Większość interwencji dotyczyła wypompowywania wody z zalanych piwnic, podwórek, ulic i placów, ale też usuwania połamanych konarów, powalonych i pochylonych drzew. Zdarzały się też wezwania z powodu uszkodzenia przez wiatr dachów domów i budynków gospodarczych, które strażacy zabezpieczali plandekami.

- Na szczęście nikomu nic się nie stało. Strażacy byli wzywani praktycznie przez cały dzień, we wszystkich powiatach regionu. Najwięcej pracy mieli strażacy z komend w Inowrocławiu, Włocławku, Toruniu, Grudziądzu i Bydgoszczy - zaznaczył dyżurny KW PSP.

Instytut Meteorologii i Gospodarki Wodnej wydał w niedzielę po południu alerty o silnym wietrze dla większości kraju. Synoptycy ostrzegają też przed intensywnymi opadami deszczu, burzami i śniegiem.


50 interwencji świętokrzyskich strażaków

Czytaj także:
Straż Pożarna.jpg
"Najważniejsze jest powołanie". Wkrótce Dzień Strażaka

Jak poinformował dyżurny Wojewódzkiego Stanowiska Koordynacji Ratownictwa PSP w Kielcach Mariusz Błoński, świętokrzyscy strażacy interweniowali już w niedzielę ponad 50 razy, usuwając skutki wichury, która przeszła nad regionem.

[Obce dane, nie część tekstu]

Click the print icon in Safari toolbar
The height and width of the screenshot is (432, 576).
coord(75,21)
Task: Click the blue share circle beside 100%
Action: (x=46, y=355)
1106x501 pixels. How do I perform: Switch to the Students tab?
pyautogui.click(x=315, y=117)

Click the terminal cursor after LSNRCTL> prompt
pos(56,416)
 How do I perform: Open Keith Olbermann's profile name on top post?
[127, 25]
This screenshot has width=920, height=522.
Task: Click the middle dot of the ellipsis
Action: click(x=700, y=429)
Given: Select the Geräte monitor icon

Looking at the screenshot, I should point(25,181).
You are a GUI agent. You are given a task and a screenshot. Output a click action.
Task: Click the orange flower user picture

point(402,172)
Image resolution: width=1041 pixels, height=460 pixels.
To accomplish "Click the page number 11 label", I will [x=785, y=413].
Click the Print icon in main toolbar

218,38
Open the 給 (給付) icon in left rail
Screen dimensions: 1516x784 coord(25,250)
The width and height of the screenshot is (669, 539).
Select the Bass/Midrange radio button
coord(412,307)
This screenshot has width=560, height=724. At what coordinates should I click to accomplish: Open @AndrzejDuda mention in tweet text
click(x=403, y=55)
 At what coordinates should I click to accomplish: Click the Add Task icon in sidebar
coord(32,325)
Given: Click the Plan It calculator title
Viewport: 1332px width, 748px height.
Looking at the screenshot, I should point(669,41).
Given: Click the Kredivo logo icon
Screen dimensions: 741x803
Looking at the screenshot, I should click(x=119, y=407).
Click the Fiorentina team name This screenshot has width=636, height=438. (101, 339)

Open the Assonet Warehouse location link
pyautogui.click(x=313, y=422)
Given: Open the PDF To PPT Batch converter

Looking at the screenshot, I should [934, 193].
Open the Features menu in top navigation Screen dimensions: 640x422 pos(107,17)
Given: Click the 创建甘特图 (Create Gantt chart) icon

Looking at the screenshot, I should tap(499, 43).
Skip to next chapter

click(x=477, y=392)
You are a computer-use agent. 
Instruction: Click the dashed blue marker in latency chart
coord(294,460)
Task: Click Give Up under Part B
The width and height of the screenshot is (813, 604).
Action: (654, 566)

"41 interwencji dotyczyło usuwania przewróconych drzew i konarów, które utrudniały ruch drogowy. Pojedyncze interwencje dotyczyły naderwanej blachy na dachu budynku, uszkodzonego masztu telefonicznego na budynku jednorodzinnym czy przewróconego rusztowania na terenie budowy. W czterech przypadkach chodziło o uszkodzenie linii energetycznej i telekomunikacyjnej" – powiedział Błoński.

W Wojciechowie w powiecie starachowickim, Miłkowie w powiecie ostrowieckim, Kielcach i Niestachowie w powiecie kieleckim doszło do braku zasilania w respiratorach, z których korzystają osoby przebywające w domach. Na miejsce udały się jednostki z agregatami prądotwórczymi.